I can't let myself get hurt again. I'm already hurt; I was hurt so bad that I could break down into tears any second. It's tough holding in my emotions. I wanted to let them out; I wanted to cry on someone's shoulder. It can't be Harry; he's the reason for my tears. My father is lying in a hospital bed in Cheshire and my mother is there with him. There were only two people I could go to right now: Carly or Austin. I cross Austin off my list. I didn't want to deal with anymore guys. I was in need of my best friend.

I unhook shirts and toss them into the suitcase, moving to the drawers and doing the same thing with my shorts and jeans. I'm not supposed to leave this apartment until the movie is done, but this was one rule I needed to break. I can't be around Harry; at least not today.

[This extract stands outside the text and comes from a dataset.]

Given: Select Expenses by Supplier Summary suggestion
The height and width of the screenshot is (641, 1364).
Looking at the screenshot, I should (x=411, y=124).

By the time I finish packing I take the suitcase and exit the room, keeping my face impassive.

"Amber?!" Harry's still standing in the hall, his eyes now flickering between me and the suitcase. "What are you doing?"

"I'm going to stay at Carly's." I inform him calmly. "I just need some time away from this."

"Away from me." Harry confirms, a look of sadness appearing on his face. "I didn't mean to hurt you." He says softly. "I love you."

I stand up straighter. "I'm sure you do, Harry. Now, excuse me. I need to call a cab."

"What about the movie?" Harry questions.